Влияние неоклассической поэзии парнасцев сказалось на творчестве Валерия Брюсова, для рационального, «эпического» художественного мышления которого больше подходила парнасская традиция, чем импрессионизм. Влияние Парнаса нашло выражение в его стихотворении «Обольщённая» (1894). Наполненность аллюзиями на Античность, целостность образов произведения напоминали «Античные поэмы» Леконта де Лиля. Борис Михайловский считал, что в стихе впервые проявилась характерная для Брюсова неоклассическая тенденция воплощать переживание в «эпически объективированных образах… из мифологии, истории», озарять его «правдой вечною кумиров». В зрелой поэзии Брюсова неоклассицизм нашёл наиболее яркое выражение. В сборниках «Венок» и «Все напевы» (1906—1908, изданы в 1909) отразились классицистическая коллизия преодоления страсти долгом или долга страстью, наполненность историко-мифологическими аллюзиями. Сам поэт не раз признавался в склонности к классицистическому началу в искусстве — творчеству Софокла, Рафаэля, Расина, позднего Гёте, Пушкина[87].

Вячеслав Иванов в период руководства вольной «Поэтической академией» («Общество ревнителей художественного слова») наставлял Максимилиана Волошина, Михаила Кузмина, Сергея Городецкого, Николая Гумилёва, Осипа Мандельштама, Велимира Хлебникова. Молодые поэты преодолели уроки символизма и в свою очередь оказали влияние на своего учителя. В некоторых стихах сборника «Нежная тайна» (1912) Иванова был виден отход от избыточной символизации, обращение к «прекрасной ясности». Эти неоклассические устремления нашли выражение в его многочисленных стихах «равновесных устойчивых структур» и драматургических произведениях — «античных» трагедиях «Тантал» и «Ниобея» (обе 1905) и «Прометей» (1907—1914)[88].

В творчестве Александра Блока неоклассические тенденции проявились в гражданственной лирике цикла «Ямбы» (1907—1914), в которых поэт призывал преодолеть «мрак бытия», озвучил «безумную» жажду жить и творить. Сборник, ориентированный на античные образцы и гражданственную лирику пушкинской эпохи, по словам Блока, пел «медью торжественной латыни». Литературовед Дмитрий Благой считал, что в «Ямбах» Блок, «один из наиболее энергичных разрушителей „классического“ канона», возвращался к классике. Эту тенденцию поэт продолжил в сборниках «Итальянские стихи» (1909) и «Ночные часы» (1911), где проявились его стремления к гармонии формы, точности рифм и традиционной для русской литературы строфике[89].

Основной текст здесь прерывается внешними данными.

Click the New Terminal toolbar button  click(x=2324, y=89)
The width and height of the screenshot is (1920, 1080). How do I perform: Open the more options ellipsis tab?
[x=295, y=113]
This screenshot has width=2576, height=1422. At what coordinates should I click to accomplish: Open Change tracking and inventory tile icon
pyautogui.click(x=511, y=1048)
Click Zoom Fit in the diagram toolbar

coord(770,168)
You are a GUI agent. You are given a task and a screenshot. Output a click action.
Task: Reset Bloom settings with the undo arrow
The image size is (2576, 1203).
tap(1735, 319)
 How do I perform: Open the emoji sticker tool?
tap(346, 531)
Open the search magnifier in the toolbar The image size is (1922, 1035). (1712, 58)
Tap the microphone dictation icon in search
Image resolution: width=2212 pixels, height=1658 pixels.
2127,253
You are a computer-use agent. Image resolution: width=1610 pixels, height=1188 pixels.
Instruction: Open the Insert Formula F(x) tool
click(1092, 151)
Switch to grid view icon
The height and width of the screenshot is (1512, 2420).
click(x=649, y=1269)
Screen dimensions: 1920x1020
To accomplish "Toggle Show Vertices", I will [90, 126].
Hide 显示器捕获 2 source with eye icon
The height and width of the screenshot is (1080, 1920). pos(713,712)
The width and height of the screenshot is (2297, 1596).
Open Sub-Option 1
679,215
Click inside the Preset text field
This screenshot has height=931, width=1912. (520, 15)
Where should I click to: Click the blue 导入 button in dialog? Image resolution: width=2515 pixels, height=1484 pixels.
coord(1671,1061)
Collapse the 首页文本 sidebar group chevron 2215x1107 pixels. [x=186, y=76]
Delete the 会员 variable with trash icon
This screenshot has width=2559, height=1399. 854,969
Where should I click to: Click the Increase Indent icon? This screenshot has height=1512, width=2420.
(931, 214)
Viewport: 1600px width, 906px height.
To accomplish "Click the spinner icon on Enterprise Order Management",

Иннокентий Анненский, творческое становление которого пришлось на 1900-е годы, акмеисты-неоклассики называли свои предвестником. Будучи преподавателем и директором Царскосельской гимназии, он стал «убеждённым защитником классицизма» и сформировался как поэт вдали от петербургских кругов, работая над переводом Еврипида. Первый рукописный сборник Анненского, опубликованный под псевдонимом «Ник.Т.-о.» (1904) был ещё символистским по стилистике, но уже отличался тем лаконизмом, который впоследствии культивировали неоклассики[90]. Анненский в своём творчестве ориентировался на литературу Древней Греции, обращался к одам, поэтическим посланиям, элегиям, антологии[91].

Акмеизм править

 
Анна Ахматова. 1921 год

Акмеизм (также часто именовался «адамизмом») представлял собой модернистское течение в русской поэзии 1910-х годов. Главными представителями акмеизма являлись Николай Гумилёв, Сергей Городецкий, Анна Ахматова, Осип Мандельштам, Михаил Кузмин, Михаил Зенкевич, Владимир Нарбут и Борис Садовский. Участники движения организовали первый «Цех поэтов» и группировались вокруг журнала «Аполлон». Объявив своей целью ориентацию на ясность художественного образа и поэтического языка («кларизм»), акмеисты хотели реформировать поэтику русского символизма, выступая против излишней мистичности и избыточной метафоричности. Направление явственно тяготело к эстетизму, отказавшись от критики современного общества и разделяя принципы «искусства для искусства»[92].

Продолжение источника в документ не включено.